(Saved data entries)
------------------------------------------------

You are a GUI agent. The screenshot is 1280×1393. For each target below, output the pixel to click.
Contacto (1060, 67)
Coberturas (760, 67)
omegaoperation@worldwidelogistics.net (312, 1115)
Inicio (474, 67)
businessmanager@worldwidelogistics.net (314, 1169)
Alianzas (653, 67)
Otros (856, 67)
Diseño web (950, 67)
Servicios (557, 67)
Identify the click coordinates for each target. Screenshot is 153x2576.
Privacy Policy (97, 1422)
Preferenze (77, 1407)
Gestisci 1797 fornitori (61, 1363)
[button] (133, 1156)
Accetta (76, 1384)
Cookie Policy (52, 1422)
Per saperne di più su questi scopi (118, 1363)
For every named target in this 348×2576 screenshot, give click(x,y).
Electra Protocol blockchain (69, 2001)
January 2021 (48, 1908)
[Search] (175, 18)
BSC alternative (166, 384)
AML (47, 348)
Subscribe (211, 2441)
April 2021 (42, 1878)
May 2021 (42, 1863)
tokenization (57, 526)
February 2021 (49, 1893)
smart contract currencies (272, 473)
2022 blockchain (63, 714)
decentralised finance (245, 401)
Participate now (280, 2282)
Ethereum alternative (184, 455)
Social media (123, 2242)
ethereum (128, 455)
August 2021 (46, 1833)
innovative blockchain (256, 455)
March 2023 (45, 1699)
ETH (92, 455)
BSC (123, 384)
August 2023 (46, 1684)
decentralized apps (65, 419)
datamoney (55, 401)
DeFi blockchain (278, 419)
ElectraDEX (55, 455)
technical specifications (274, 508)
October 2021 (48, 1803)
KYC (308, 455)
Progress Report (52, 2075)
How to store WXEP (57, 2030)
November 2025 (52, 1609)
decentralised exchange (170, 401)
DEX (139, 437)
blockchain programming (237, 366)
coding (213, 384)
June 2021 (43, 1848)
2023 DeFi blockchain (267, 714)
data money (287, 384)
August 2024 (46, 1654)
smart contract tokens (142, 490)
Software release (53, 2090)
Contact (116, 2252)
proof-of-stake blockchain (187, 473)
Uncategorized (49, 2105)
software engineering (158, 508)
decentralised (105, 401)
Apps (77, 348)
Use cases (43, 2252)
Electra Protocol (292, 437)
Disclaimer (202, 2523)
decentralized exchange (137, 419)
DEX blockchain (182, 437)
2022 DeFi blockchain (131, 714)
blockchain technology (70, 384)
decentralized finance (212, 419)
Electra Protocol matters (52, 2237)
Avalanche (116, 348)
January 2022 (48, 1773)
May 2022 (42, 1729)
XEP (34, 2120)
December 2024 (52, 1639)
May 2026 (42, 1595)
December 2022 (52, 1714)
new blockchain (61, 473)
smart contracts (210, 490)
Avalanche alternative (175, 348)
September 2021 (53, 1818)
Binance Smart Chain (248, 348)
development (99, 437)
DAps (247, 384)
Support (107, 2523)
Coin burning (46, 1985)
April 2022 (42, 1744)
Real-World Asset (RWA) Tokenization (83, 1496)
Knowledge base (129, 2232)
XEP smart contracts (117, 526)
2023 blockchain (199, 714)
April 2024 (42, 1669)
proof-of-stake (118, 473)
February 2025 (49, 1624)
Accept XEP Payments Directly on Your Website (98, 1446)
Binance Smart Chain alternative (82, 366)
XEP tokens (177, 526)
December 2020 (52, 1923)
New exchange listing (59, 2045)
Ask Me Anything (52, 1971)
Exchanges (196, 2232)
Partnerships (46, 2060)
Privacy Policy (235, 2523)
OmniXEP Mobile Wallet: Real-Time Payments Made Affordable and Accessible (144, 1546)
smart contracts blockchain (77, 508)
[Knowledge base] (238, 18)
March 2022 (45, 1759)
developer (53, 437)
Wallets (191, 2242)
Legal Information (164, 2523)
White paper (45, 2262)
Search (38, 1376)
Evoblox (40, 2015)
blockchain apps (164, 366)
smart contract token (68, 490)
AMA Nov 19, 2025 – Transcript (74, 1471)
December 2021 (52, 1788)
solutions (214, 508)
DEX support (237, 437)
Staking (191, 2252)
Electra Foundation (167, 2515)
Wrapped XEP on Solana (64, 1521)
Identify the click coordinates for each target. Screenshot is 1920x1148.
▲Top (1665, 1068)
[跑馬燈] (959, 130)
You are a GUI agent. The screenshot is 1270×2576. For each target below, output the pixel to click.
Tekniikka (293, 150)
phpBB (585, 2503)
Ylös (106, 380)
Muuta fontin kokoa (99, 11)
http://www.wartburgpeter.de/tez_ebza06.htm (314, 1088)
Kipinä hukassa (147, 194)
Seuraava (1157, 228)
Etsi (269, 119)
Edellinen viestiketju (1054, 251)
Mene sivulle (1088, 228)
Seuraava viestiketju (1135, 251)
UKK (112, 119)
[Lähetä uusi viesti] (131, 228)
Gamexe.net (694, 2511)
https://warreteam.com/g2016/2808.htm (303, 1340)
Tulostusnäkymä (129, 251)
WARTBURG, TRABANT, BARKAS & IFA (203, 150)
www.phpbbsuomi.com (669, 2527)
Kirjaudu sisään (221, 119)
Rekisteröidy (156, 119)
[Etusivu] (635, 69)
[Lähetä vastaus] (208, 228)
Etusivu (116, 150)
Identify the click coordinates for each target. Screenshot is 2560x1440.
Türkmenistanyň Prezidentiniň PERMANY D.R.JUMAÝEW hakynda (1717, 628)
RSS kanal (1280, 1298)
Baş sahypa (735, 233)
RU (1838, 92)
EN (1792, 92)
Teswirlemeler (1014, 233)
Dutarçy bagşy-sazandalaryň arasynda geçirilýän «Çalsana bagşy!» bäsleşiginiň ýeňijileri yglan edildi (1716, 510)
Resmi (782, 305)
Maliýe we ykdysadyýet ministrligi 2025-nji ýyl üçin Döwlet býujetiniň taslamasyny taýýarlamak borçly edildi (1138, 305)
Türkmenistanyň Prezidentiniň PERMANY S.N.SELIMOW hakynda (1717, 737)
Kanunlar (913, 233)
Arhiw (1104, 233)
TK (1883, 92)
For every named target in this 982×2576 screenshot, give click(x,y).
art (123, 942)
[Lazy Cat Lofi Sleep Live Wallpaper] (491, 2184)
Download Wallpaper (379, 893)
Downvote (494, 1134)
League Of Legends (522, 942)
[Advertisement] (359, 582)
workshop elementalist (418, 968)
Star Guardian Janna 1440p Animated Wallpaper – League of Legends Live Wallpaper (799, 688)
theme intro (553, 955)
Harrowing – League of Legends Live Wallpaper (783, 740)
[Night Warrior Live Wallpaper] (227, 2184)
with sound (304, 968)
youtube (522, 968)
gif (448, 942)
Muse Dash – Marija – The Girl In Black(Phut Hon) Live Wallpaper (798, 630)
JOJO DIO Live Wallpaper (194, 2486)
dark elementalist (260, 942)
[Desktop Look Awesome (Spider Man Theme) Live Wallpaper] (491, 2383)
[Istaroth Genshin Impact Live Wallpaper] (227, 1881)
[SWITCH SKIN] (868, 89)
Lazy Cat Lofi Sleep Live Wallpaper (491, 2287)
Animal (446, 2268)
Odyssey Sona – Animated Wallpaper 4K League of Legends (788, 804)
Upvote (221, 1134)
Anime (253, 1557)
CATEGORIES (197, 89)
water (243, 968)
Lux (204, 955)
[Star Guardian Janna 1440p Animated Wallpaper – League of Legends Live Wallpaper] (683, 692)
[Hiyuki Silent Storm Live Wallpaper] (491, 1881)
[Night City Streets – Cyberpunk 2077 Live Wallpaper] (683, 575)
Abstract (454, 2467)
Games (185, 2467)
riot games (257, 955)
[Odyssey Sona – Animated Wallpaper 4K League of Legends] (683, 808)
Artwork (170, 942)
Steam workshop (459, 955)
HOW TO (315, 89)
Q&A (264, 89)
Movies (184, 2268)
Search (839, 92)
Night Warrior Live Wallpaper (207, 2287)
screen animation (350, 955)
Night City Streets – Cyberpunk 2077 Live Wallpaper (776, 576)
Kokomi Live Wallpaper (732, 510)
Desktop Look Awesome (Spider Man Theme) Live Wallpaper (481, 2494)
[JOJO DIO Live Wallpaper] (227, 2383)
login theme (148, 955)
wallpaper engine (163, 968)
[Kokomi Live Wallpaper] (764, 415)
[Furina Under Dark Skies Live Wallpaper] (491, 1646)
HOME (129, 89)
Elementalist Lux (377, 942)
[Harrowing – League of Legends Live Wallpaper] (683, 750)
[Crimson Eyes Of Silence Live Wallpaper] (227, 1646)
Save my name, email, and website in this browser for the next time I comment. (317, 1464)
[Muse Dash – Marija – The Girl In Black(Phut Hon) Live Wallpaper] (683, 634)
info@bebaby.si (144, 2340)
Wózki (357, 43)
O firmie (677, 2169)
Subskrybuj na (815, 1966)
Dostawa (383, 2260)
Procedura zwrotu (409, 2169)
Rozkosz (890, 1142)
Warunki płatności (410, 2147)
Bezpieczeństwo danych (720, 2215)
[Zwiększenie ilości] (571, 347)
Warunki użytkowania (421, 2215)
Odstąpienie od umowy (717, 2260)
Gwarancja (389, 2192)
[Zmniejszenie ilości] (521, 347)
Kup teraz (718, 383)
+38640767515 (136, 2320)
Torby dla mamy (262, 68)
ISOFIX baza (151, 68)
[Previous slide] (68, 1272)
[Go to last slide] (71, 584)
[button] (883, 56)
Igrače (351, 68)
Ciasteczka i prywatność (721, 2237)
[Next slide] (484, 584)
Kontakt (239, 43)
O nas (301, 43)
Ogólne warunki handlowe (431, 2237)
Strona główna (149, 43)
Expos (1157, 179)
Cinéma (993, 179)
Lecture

------------------------------------------------

▸ **About this exercise**
The required answer is the exact run of lines above starting at the line with "proof-of-stake (118, 473)" and ending at the line with "Privacy Policy (235, 2523)", with both ends present.

▸ **Your response**
proof-of-stake (118, 473)
February 2025 (49, 1624)
Accept XEP Payments Directly on Your Website (98, 1446)
Binance Smart Chain alternative (82, 366)
XEP tokens (177, 526)
December 2020 (52, 1923)
New exchange listing (59, 2045)
Ask Me Anything (52, 1971)
Exchanges (196, 2232)
Partnerships (46, 2060)
Privacy Policy (235, 2523)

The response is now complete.